++++ Available records
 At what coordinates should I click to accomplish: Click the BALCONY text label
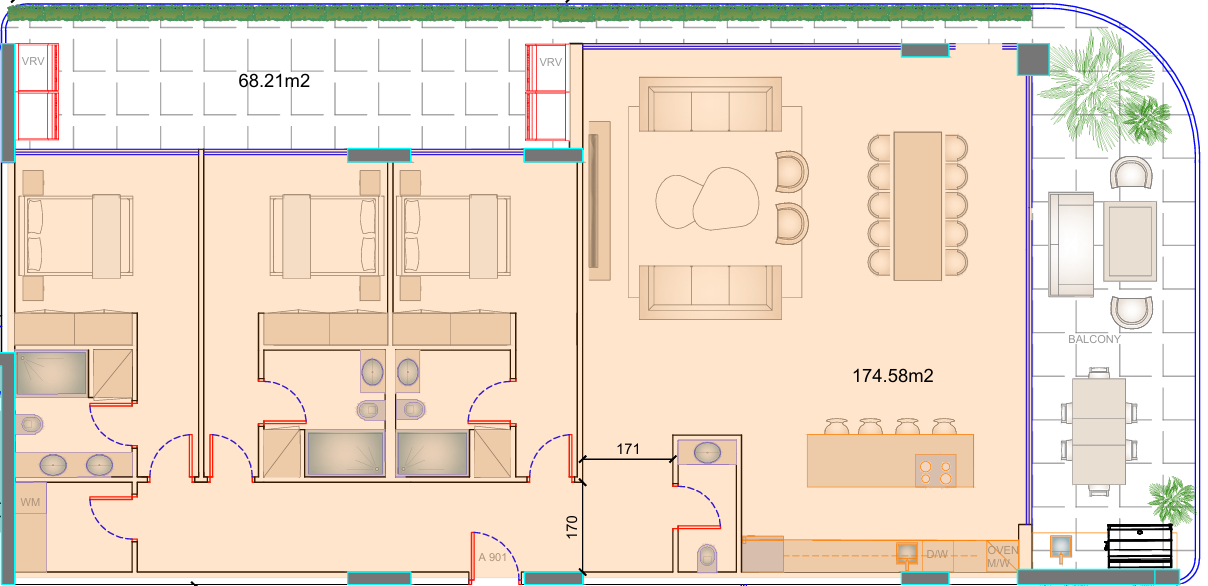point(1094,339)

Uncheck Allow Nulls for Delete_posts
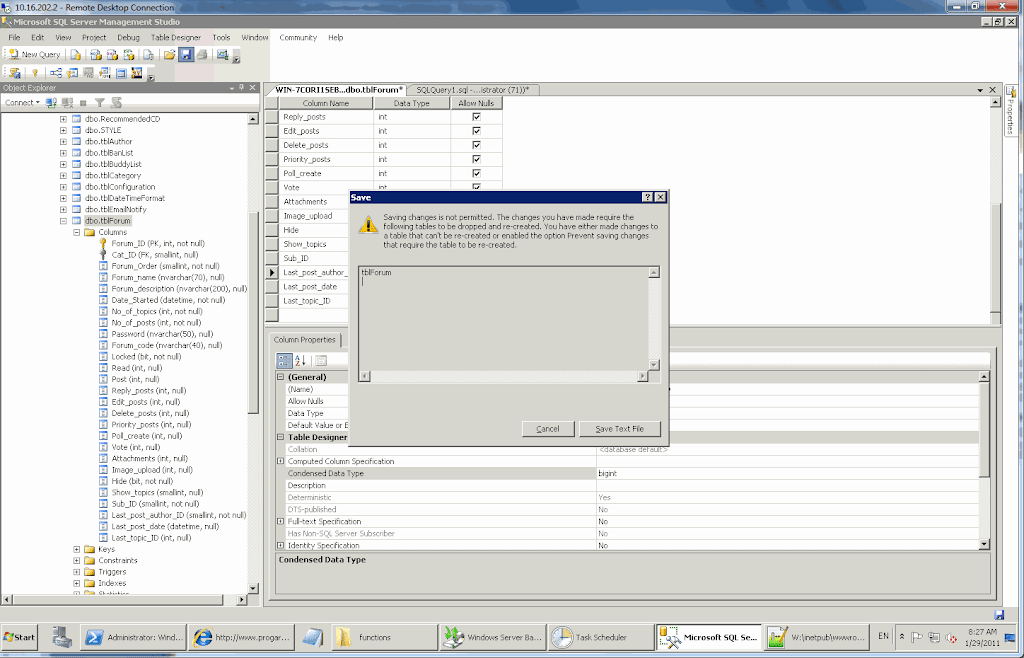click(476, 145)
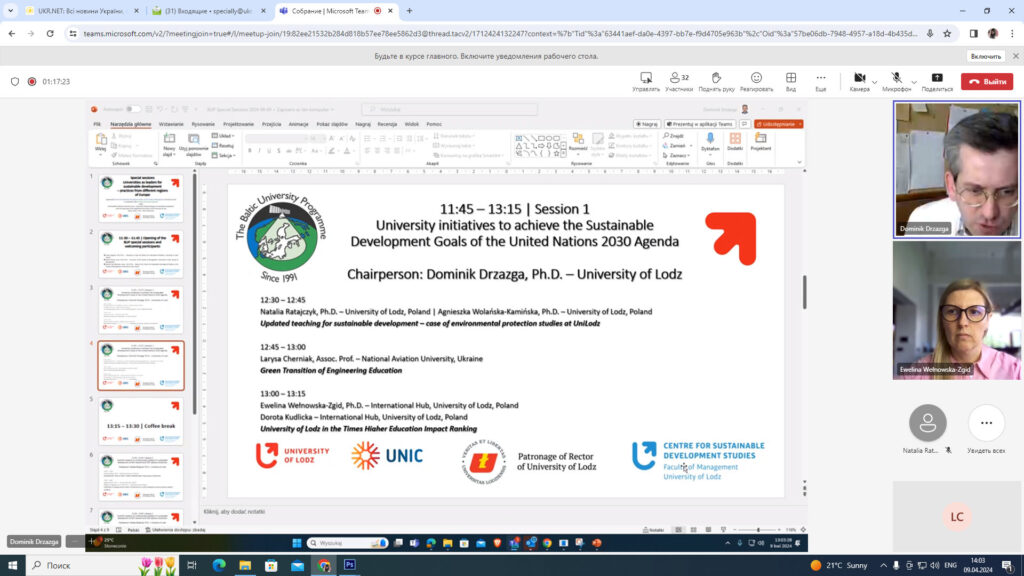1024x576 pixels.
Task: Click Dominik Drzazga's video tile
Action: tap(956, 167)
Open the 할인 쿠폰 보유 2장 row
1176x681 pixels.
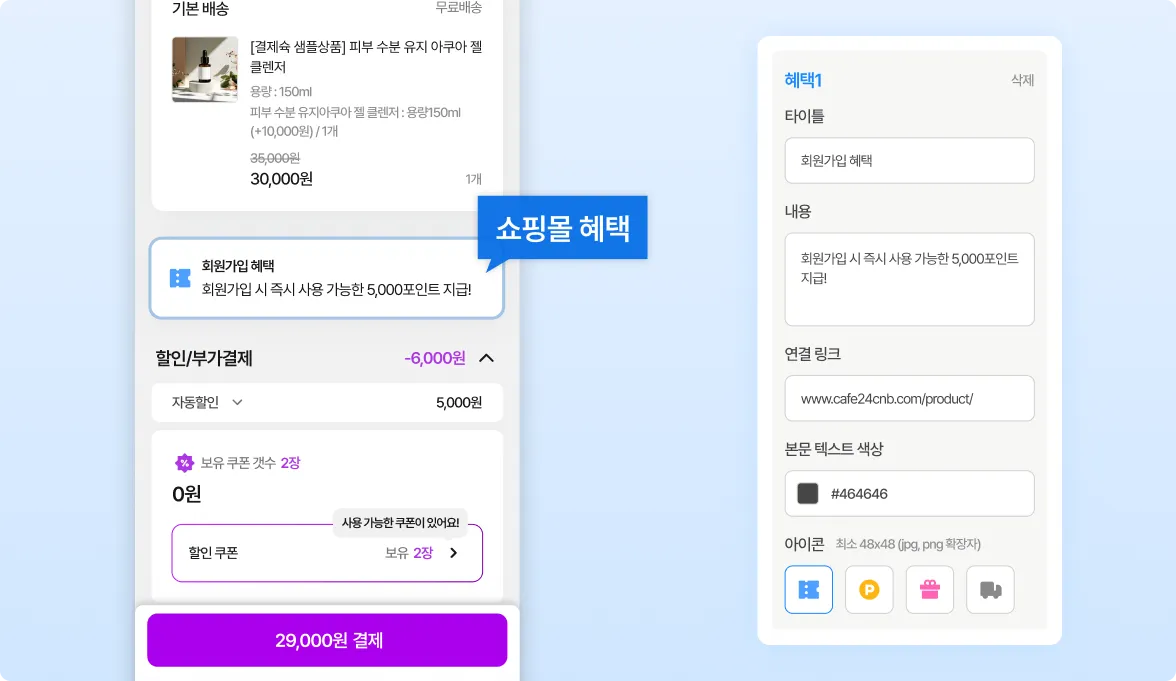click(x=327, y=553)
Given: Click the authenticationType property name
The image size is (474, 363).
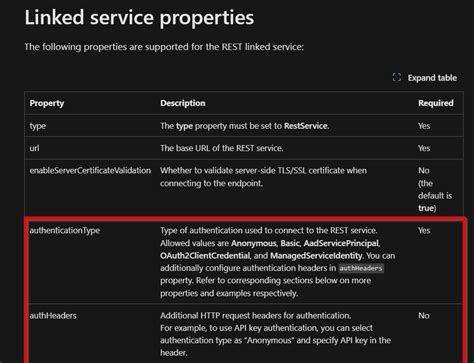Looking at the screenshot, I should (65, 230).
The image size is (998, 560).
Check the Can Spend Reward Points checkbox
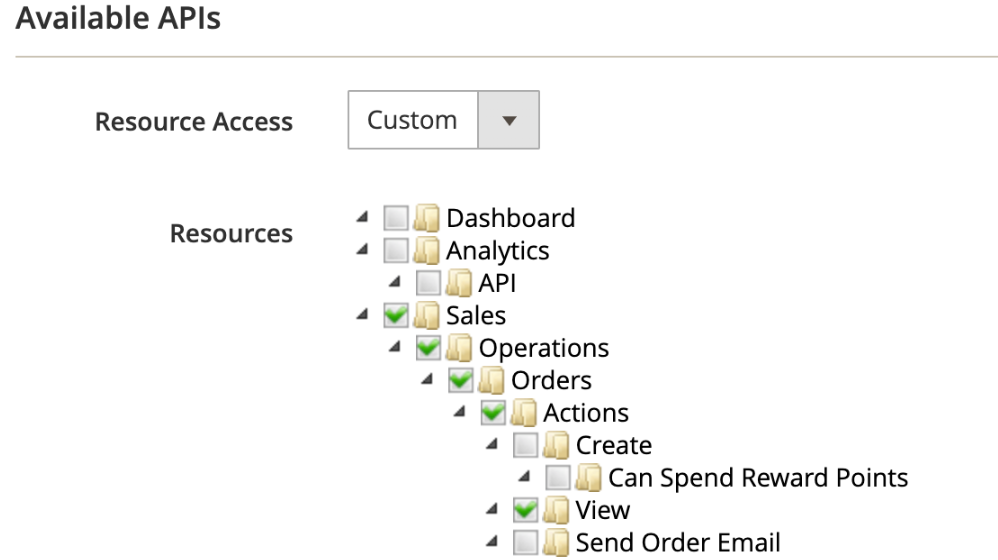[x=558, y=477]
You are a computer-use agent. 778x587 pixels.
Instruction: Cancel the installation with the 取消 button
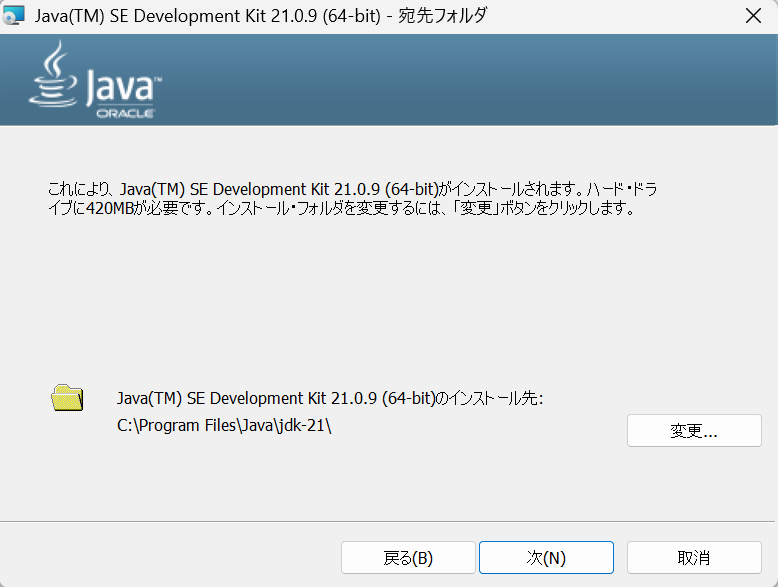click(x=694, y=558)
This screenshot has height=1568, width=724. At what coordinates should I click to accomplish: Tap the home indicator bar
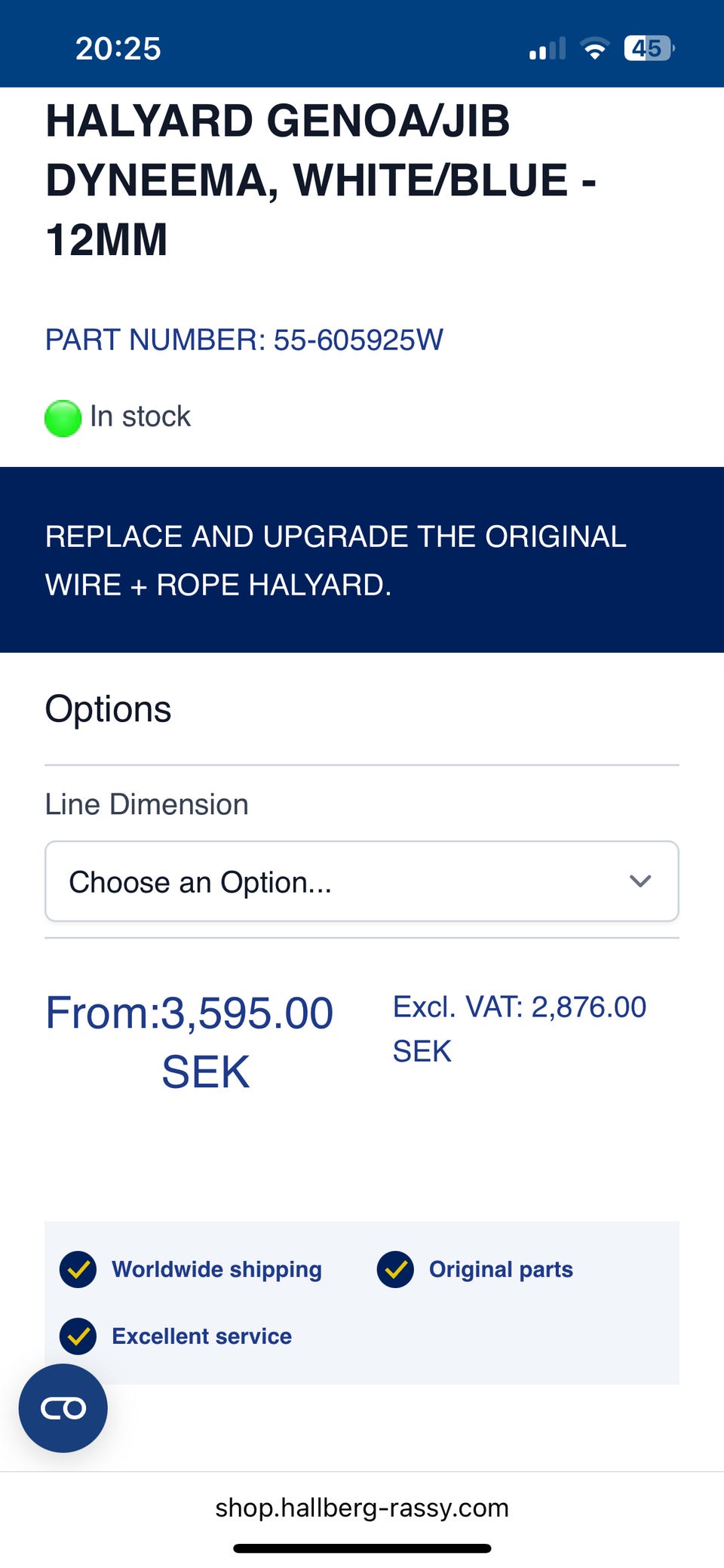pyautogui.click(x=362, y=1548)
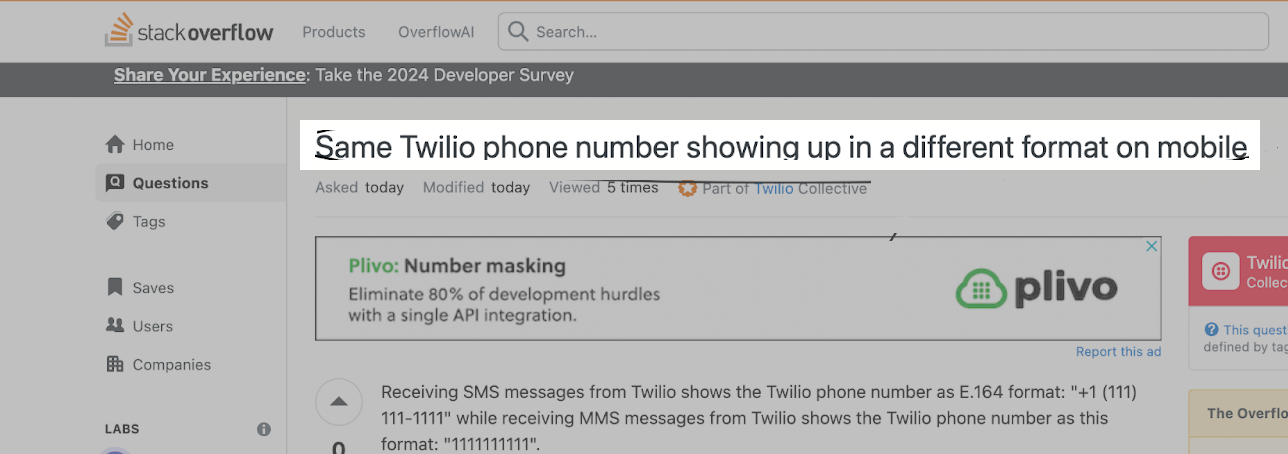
++++++++
What the exercise asks
Please quote every item above word for word, leaving the pictures out of your answer.

Reply
 At what coordinates should I click to accomplish: Click the BALCONY text label
point(1094,339)

Uncheck Allow Nulls for Delete_posts
click(476, 145)
1024x576 pixels.
Task: Click Dominik Drzazga's video tile
Action: tap(956, 167)
Open the 할인 쿠폰 보유 2장 row
1176x681 pixels.
click(x=327, y=553)
Given: Click the authenticationType property name
The image size is (474, 363).
Looking at the screenshot, I should (65, 230).
The image size is (998, 560).
Check the Can Spend Reward Points checkbox
[x=558, y=477]
You are a computer-use agent. 778x587 pixels.
Instruction: Cancel the installation with the 取消 button
click(x=694, y=558)
This screenshot has height=1568, width=724. At what coordinates should I click to accomplish: Tap the home indicator bar
pyautogui.click(x=362, y=1548)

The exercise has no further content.